What you need to do |
1. In the passage on Maslow's hierarchy, what stage did Maslow later add to his model?
2. From the passage on Maslow's hierarchy, reproduce the stretch from "Additionally, the skyrocketing" through "minister, and mythologist.", swapping "companies" for "employers".

Page text |
..........
Usually visualized as a pyramid with physiological concerns such as food, water, sleep, and safety at the bottom, the pyramid culminated in what Maslow called “self-actualization.”
He would later add a stage he called “self-transcendence” which he realized came towards the end of a well-lived life.
Surprisingly, there has not been too much attention paid to Maslow’s hierarchy in the world of work, until recently, with the importance of emotional safety coming into focus in the Diversity, Equity & Inclusion initiatives at many workplaces.
Additionally, the skyrocketing problem of Burnout has forced many companies to start looking more carefully at the physical, mental and emotional stresses carried by their workers. The Great Resignation has pushed companies to finally get serious about how much damage employees sustain day-to-day in the workplace - at so many of the levels of human need.
In my ongoing study of The Great Resignation and the attending issues of burnout, quiet-quitting, lying flat, emotional labor, moral injury, and all the other problems that have been bubbling up, I have found that Maslow’s hierarchy was a good starting point for trying to make sense of the many reasons people give for dropping out of the workforce. But I needed to take it deeper, which is why I began to weave in all the other theories and models that I have studied in my long career as a teacher, minister, and mythologist.
Corresponding Models to Maslow’s Hierarchy
Some scholars have noticed that Maslow’s Hierarchy bears a strong resemblance to the ancient system of the Chakras, the seven levels of physical, mental and spiritual development named by ancient Hindu and Buddhist texts thousands of years ago.
..........
Dataset excerpt |
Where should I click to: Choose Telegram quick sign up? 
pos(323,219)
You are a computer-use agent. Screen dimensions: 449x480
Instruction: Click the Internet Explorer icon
..........
Set of answers |
1. He added a stage he called "self-transcendence."

2.
Additionally, the skyrocketing problem of Burnout has forced many employers to start looking more carefully at the physical, mental and emotional stresses carried by their workers. The Great Resignation has pushed employers to finally get serious about how much damage employees sustain day-to-day in the workplace - at so many of the levels of human need.
In my ongoing study of The Great Resignation and the attending issues of burnout, quiet-quitting, lying flat, emotional labor, moral injury, and all the other problems that have been bubbling up, I have found that Maslow’s hierarchy was a good starting point for trying to make sense of the many reasons people give for dropping out of the workforce. But I needed to take it deeper, which is why I began to weave in all the other theories and models that I have studied in my long career as a teacher, minister, and mythologist.